アレルギー性結膜炎が重症化すると角膜が傷ついたり、「春季カタル」と呼ばれる重篤な炎症に進行することがあります。早めに眼科で処方薬(点眼ステロイドなど)に切り替えることで、症状が落ち着くまでの時間が短くなることが多いです。

(「もう少し様子を見よう」と粘っていたら、眼科で「もっと早く来てください」と言われた経験、私にもあります。目の症状は数日で動くので、様子見の期間は短めに設定するほうが結果的に楽です)

メガネとの使い分け

花粉飛散量が多い日(晴れ・強風・前日が雨だった翌日)は、外出時だけメガネに切り替えるのが有効です。コンタクトより花粉の目への接触を減らせます。

花粉対応フレーム(レンズを覆うカバー付き・顔に密着するタイプ)は通常のメガネよりブロック率が高く、外出時の補助対策として取り入れる方が増えています。屋外はメガネ、室内はコンタクト、という切り替えをするだけでも症状が変わってきます。

よくある疑問

コンタクトをつけたまま目薬を使っていい?

「コンタクトレンズ装用中に使用できます」と表示された目薬なら、装用中に使えます。表示がない目薬は、点眼後15〜20分ほど経ってからコンタクトを装用するか、外した後に使ってください。パッケージを必ず確認するのが前提です。

1日何回まで点眼していい?

添付文書に「1日4回まで」等の上限が記載されています。回数を増やしても効果が高まるわけではなく、防腐剤入りのものを頻回使用すると目への負担が増します。用量が不安な場合は薬剤師または眼科医に確認してください。

ソフトとハード、花粉症にはどっちが向いてる?

花粉症の観点だけで言うと、どちらも一長一短です。ソフトは装用感が良い反面、目薬の選択肢が限られます。ハードは洗浄で花粉を除去しやすい面がありますが、装用に慣れるまで時間がかかります。自分の目の状態に合わせて眼科で相談するのが確実です。

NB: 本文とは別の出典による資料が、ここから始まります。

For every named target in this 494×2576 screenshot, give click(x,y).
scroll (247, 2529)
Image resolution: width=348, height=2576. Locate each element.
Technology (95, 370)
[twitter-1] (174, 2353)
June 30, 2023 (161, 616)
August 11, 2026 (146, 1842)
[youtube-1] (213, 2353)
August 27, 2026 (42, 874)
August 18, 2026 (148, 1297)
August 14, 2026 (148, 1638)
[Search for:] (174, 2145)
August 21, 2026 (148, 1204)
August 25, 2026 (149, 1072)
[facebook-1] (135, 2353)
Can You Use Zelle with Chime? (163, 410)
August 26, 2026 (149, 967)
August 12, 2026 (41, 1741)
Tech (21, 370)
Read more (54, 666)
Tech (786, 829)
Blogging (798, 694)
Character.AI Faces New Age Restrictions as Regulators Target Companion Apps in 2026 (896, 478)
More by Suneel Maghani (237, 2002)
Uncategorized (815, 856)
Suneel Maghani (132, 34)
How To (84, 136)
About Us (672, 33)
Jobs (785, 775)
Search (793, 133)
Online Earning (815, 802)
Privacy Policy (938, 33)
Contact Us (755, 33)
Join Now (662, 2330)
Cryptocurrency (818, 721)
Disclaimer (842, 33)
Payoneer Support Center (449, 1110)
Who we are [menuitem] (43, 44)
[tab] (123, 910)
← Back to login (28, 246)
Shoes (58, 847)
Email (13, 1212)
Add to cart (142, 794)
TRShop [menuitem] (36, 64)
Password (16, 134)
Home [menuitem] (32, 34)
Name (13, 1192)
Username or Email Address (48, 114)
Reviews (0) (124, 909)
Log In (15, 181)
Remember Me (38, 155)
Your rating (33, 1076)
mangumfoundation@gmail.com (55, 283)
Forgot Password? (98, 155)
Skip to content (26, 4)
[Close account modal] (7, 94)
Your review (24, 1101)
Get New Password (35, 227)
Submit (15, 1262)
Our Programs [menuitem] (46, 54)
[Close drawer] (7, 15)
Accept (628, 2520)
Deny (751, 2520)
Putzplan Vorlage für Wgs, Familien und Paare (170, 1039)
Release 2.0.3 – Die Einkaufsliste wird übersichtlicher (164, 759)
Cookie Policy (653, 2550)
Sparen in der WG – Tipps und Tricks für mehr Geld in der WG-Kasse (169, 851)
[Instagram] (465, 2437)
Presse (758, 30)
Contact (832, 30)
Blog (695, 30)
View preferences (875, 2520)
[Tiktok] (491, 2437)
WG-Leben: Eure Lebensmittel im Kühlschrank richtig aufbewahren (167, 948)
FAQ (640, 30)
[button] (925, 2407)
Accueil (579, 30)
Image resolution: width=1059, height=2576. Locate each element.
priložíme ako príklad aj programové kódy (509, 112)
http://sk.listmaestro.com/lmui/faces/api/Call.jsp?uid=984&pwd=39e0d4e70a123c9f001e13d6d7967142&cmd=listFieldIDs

花粉症でコンタクトが辛い時期の基本方針を整理します。

  1. 目薬は「防腐剤フリー」「コンタクト装用中OK」の2条件を満たすものを選ぶ
  2. ソフトレンズ使用者は防腐剤の吸収に特に注意する
  3. 飛散ピーク時期は1日使い捨てへの切り替えを検討する
  4. 洗浄はこすり洗いを追加して丁寧に
  5. 充血・痛み・視力低下が2〜3日続くなら眼科へ

市販薬で対応しながら乗り切るシーズンではありますが、目の症状は変化が早いです。様子見の期間は短めに設定して、迷ったら早めに薬剤師や眼科医に相談してみてください。